細胞が本来維持している環境の中でのエラーやダメージ以外にも、外界の放射線や紫外線によって発生するダメージも深刻です。生物は太古の昔から、このようなさまざまな要因によるDNAの損傷を修復するべく知恵をしぼってきました。もちろんDNAの変異が進化をもたらしたことは事実ですが、毎日起きているDNAの損傷は桁違いで、ウィキペディアによると「DNAの損傷は、細胞内における正常な代謝の過程でも1細胞につき1日あたり 50,000~500,000 回の頻度で発生する」(2)となっています。

たった1ヶ所の変異によって、その部分の遺伝子情報によって作られている蛋白質の機能がゼロになったり、発がんの原因になったりすることもあります。ですから生物は様々なDNAの救急システム=DNA損傷修復の機能を持っているわけですが、それ以外にも私たちの体を見てみると、生きている細胞が露出しているのは乳頭くらいで、あとは皮膚表層の死細胞が紫外線から生きている細胞を保護しています。またヒト以外の動物では皮膚に加えて毛皮や甲冑で保護している場合が多くみかけられます。
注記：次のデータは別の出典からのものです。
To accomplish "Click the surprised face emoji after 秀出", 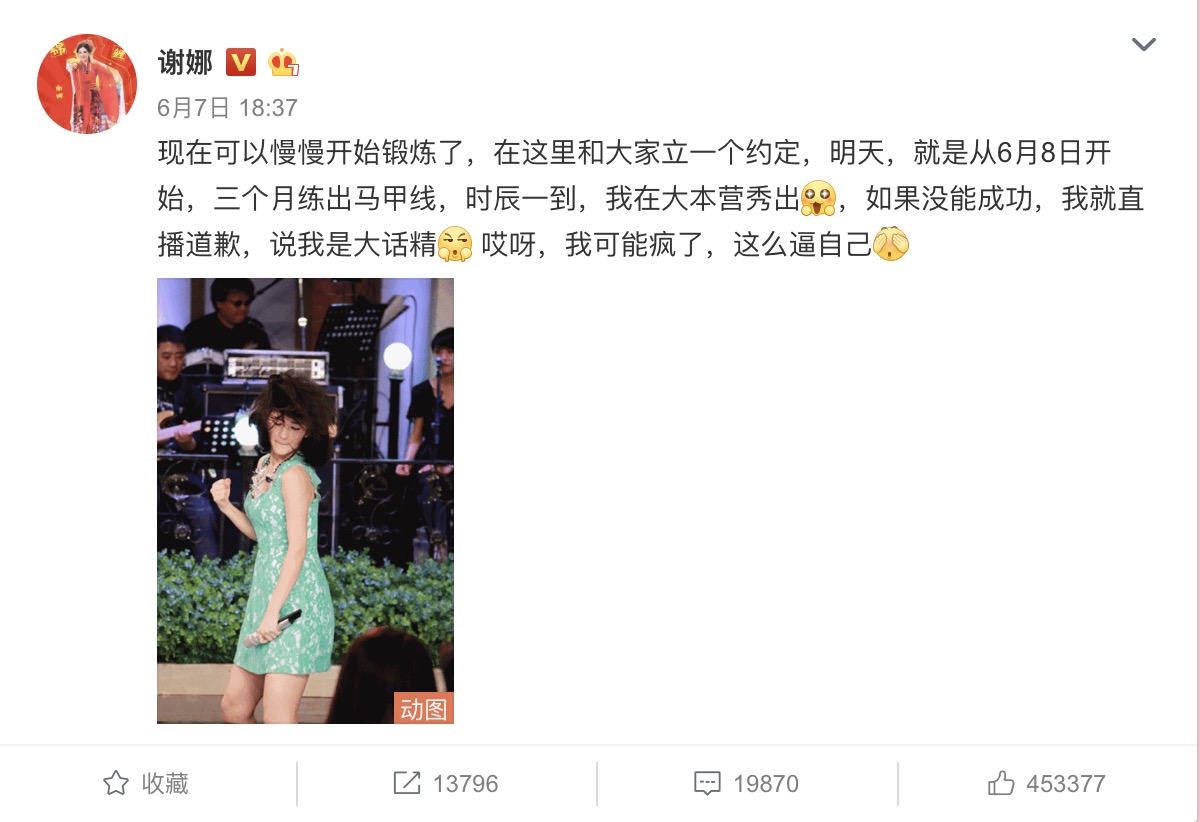I will (x=818, y=199).
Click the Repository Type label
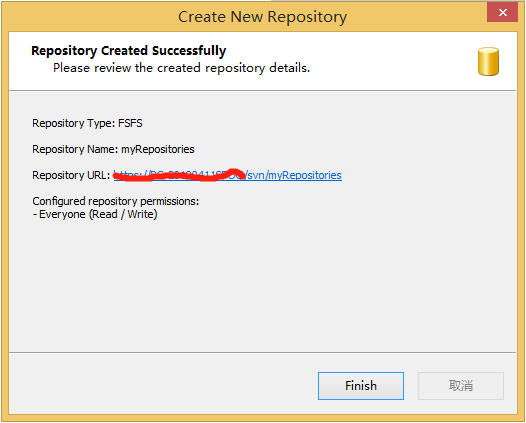526x423 pixels. click(74, 123)
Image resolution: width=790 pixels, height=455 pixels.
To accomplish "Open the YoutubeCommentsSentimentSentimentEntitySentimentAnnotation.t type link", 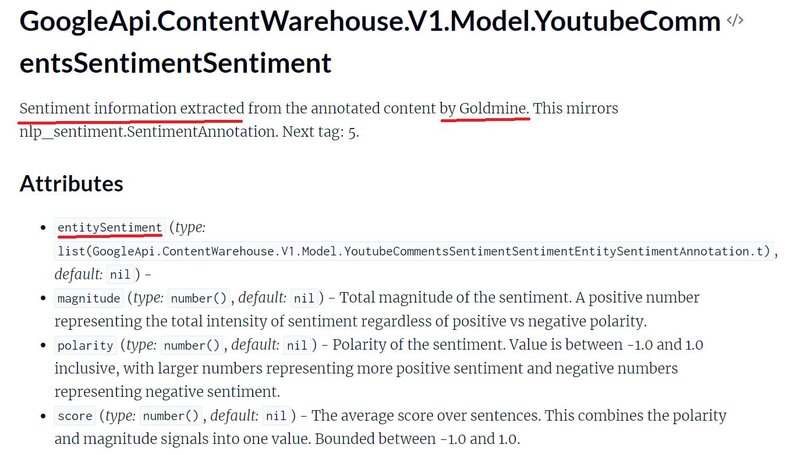I will point(415,251).
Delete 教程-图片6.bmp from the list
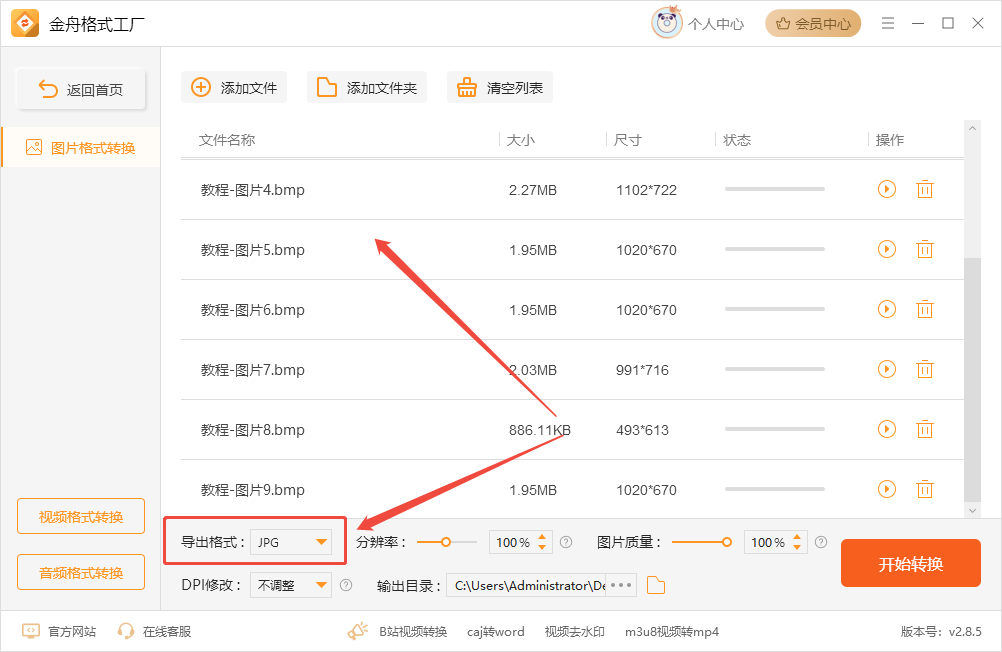This screenshot has height=652, width=1002. [x=925, y=309]
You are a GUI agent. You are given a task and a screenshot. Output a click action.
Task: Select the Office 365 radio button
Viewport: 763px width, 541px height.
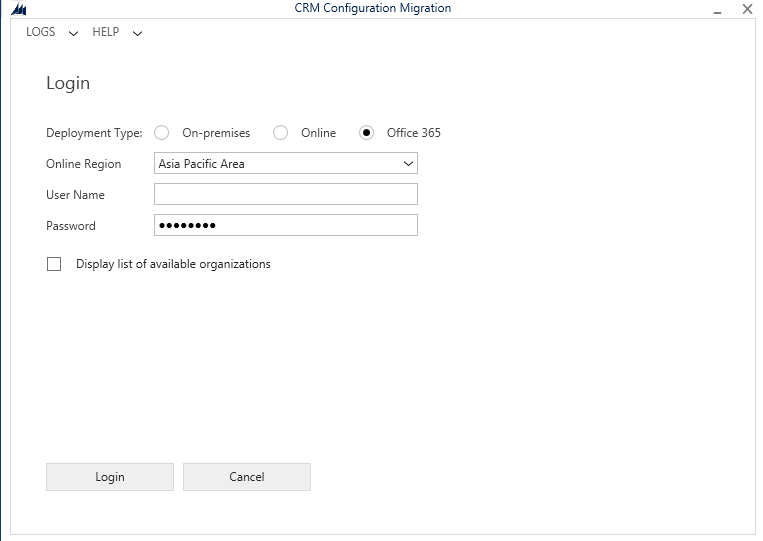[367, 133]
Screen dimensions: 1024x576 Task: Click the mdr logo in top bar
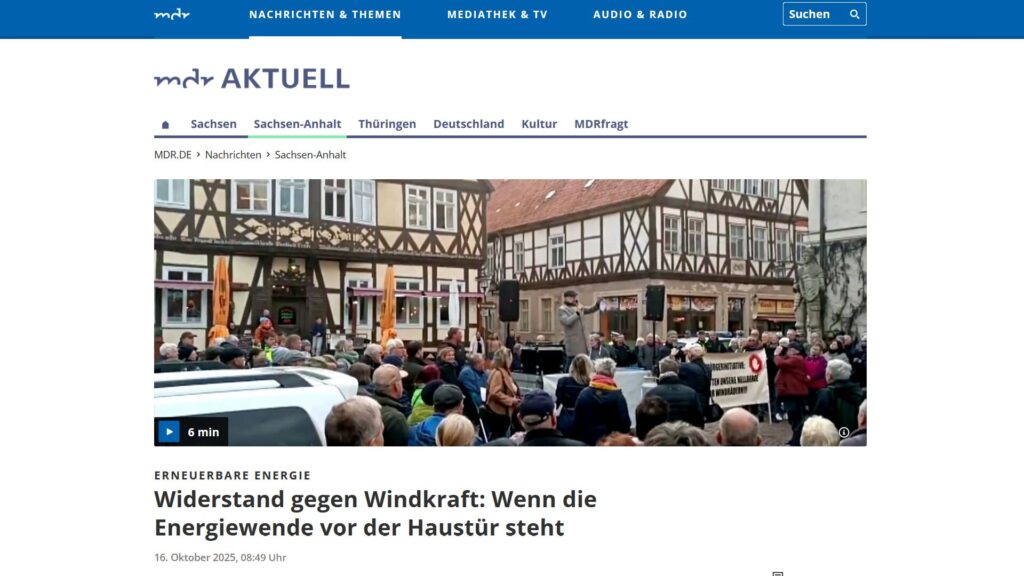click(x=172, y=14)
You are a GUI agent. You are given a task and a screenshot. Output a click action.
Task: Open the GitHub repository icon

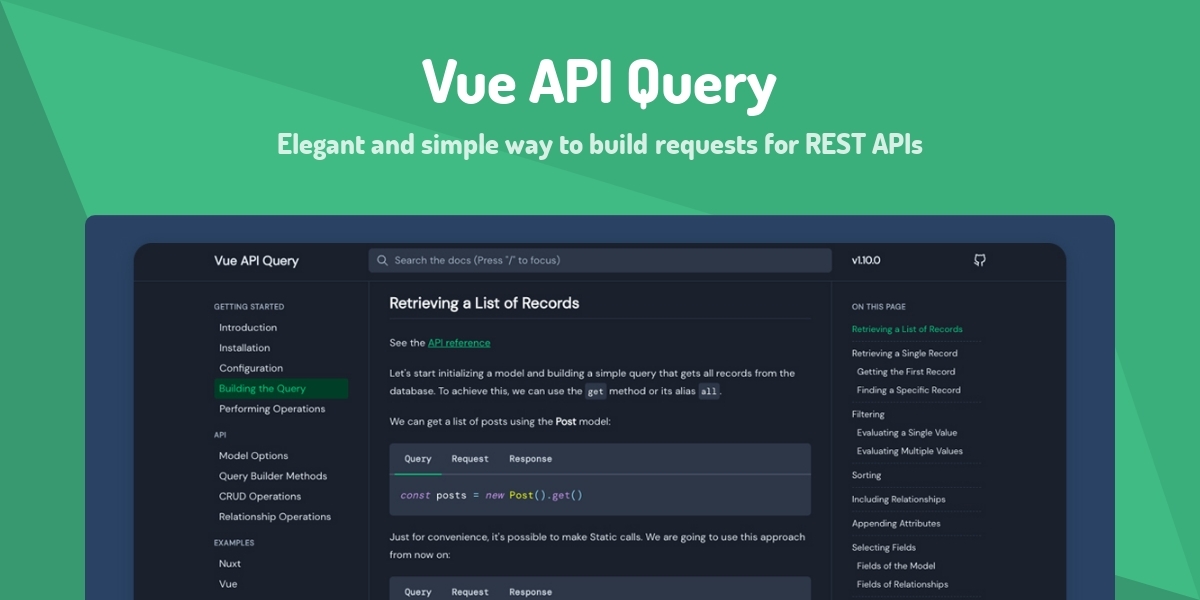[x=980, y=260]
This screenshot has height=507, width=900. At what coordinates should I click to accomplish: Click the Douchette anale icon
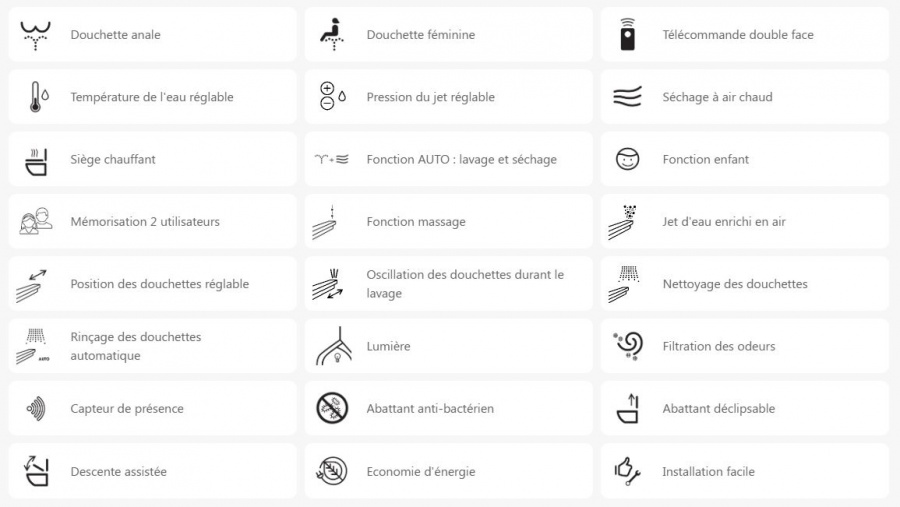pos(36,36)
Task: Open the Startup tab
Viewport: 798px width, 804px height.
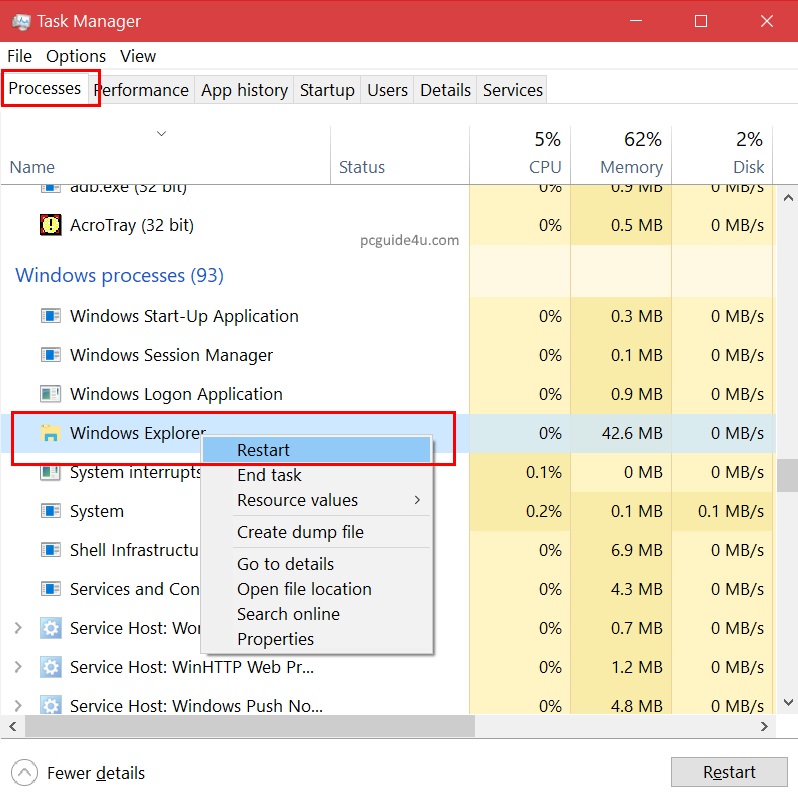Action: 327,90
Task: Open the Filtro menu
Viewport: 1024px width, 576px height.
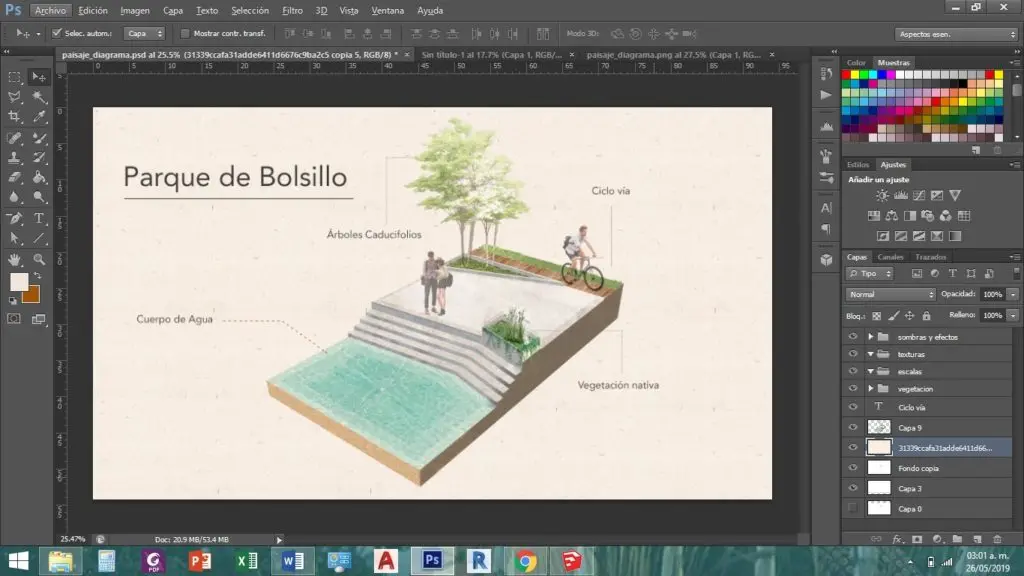Action: click(291, 11)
生物がまだ水中で生活していた頃は、水によって放射線や紫外線が遮蔽されるので、内因的な損傷だけを修復すればよかったのですが、陸に上がったとたんに外界から激しい損傷をうけることになるので、浅瀬で暮らしている時代に十分な準備をしておかないと、上陸は不可能だったでしょう。これは陸地を歩ける足を準備するのと同じくらい重要な段取りだったと思われます。

さて皆さんは昨年(2015年度)のノーベル化学賞を、どんな人が受賞したか覚えているでしょうか? リンダール(1938~)・モドリッチ(1946~)・サンジャール(1946~)の3人です(図2)。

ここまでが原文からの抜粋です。